> [What is required]
Write out nothing but the lines from the one containing "At what coordinates" through the last line below, both included, and without the pictures.

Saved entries
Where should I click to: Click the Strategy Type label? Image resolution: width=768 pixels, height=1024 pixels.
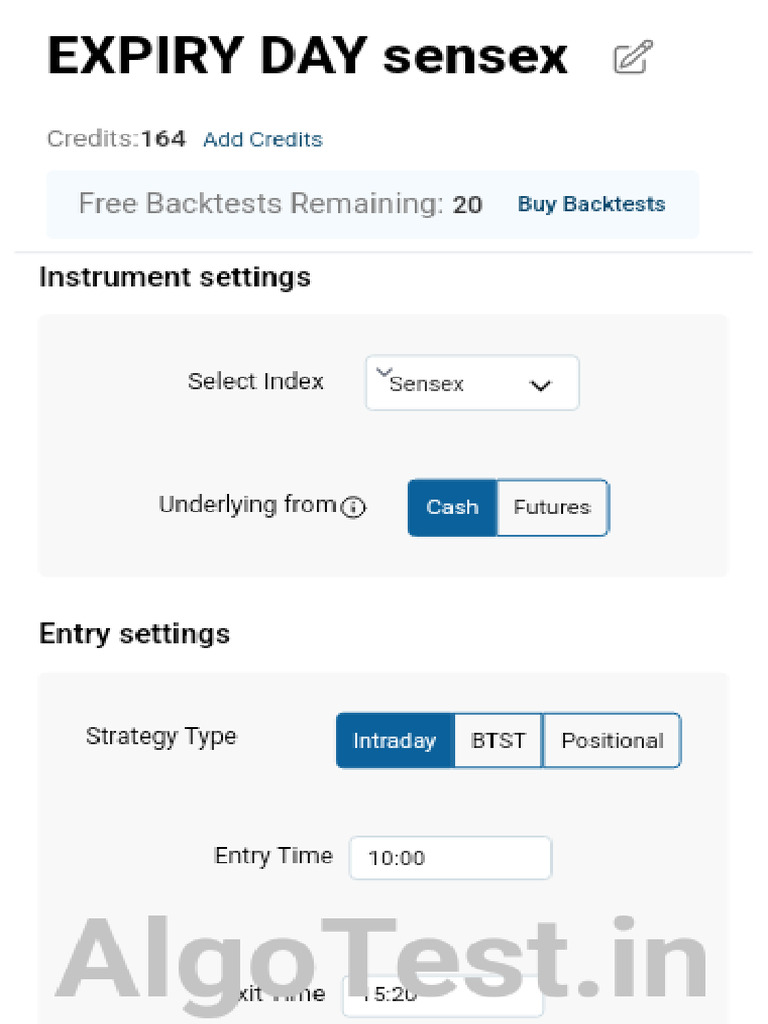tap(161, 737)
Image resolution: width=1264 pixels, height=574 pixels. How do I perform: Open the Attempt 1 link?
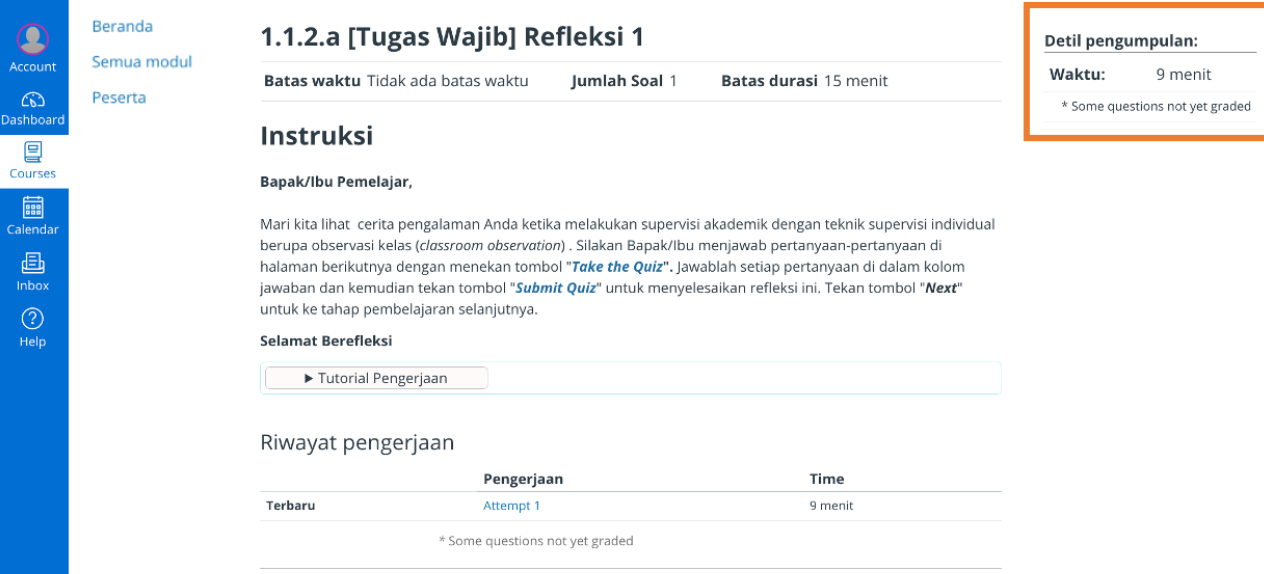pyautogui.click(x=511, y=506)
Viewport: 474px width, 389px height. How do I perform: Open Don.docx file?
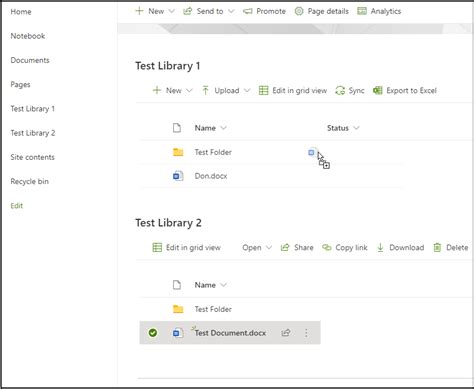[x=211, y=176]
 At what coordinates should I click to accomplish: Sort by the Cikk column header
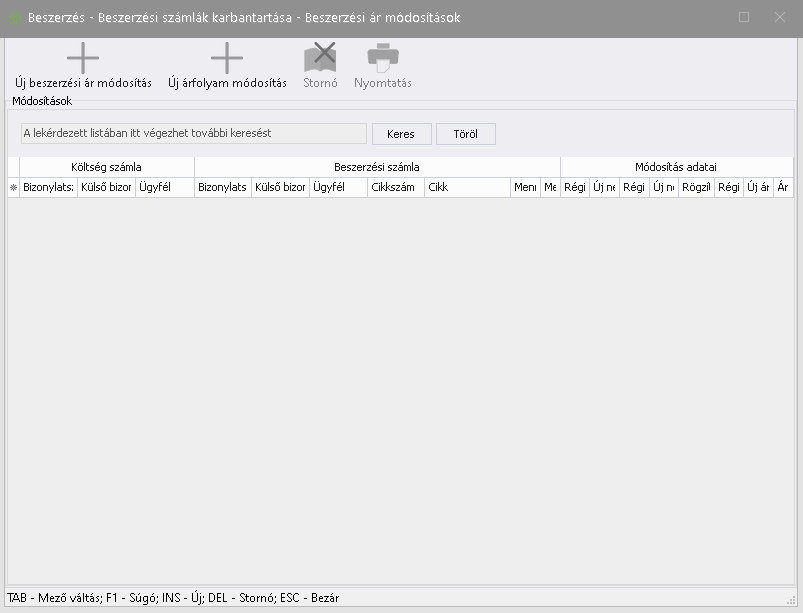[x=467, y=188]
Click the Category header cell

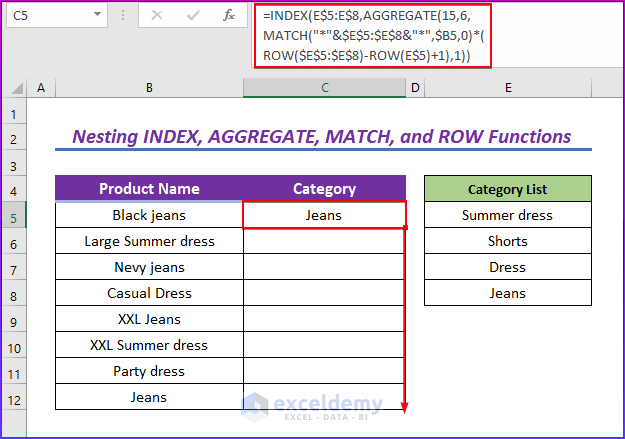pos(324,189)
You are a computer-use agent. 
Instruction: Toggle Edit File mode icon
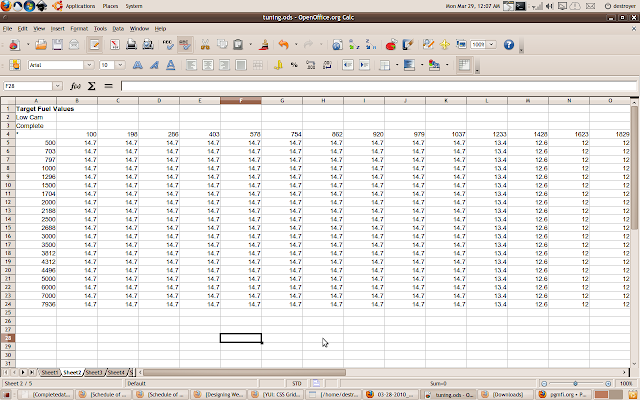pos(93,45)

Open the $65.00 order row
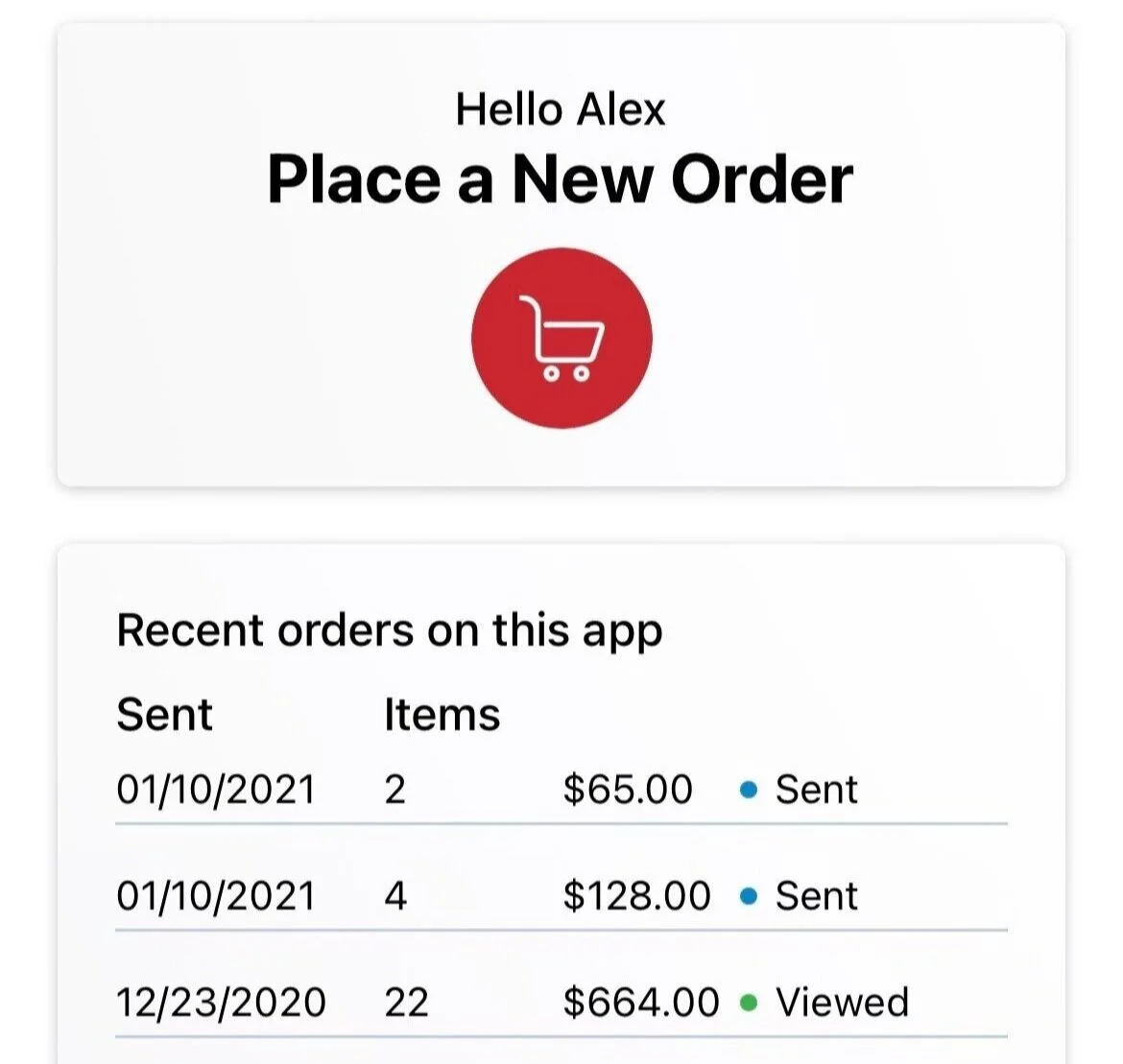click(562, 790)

> [Solution to this exercise]
 At what coordinates should I click to accomplish: Sort by the Cikk column header
[x=467, y=188]
Click the Category header cell

pos(324,189)
You are a computer-use agent. 
Instruction: Toggle Edit File mode icon
pos(93,45)

Open the $65.00 order row
click(562, 790)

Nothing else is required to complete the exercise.